● WORK INSTRUCTIONS: What you return should be the lines of the data containing "agent", each in full.
**** RECORD EXCERPTS ****
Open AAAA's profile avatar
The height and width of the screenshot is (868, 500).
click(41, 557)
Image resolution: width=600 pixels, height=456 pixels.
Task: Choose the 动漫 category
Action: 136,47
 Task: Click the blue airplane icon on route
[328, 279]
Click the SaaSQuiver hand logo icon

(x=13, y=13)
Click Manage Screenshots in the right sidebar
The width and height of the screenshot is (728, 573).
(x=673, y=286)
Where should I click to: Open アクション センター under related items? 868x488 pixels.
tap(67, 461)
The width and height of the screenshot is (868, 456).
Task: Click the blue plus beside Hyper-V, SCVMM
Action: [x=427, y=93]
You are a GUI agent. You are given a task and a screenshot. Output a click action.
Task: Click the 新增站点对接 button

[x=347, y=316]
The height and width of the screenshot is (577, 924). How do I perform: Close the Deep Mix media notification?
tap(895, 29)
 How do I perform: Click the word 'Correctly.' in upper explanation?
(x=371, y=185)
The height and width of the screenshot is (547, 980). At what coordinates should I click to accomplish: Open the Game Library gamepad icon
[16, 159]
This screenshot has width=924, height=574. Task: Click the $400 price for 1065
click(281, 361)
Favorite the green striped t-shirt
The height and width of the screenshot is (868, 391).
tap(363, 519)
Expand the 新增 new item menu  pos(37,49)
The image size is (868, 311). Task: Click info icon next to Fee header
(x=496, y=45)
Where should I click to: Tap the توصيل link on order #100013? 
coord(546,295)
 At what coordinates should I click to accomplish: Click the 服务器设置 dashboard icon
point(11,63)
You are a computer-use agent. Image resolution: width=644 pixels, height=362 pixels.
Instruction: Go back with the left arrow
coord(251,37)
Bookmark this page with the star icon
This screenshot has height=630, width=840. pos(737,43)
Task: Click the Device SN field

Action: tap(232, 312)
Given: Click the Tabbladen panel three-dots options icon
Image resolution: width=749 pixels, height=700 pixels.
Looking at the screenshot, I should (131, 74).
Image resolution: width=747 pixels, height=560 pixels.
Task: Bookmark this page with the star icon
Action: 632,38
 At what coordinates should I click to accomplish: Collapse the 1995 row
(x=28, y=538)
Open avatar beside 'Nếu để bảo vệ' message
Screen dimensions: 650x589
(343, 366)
****
● YOUR RESPONSE:
You are a GUI agent. You are given a task and a screenshot. Output a click action.
You are a computer-use agent. Image resolution: width=644 pixels, height=362 pixels.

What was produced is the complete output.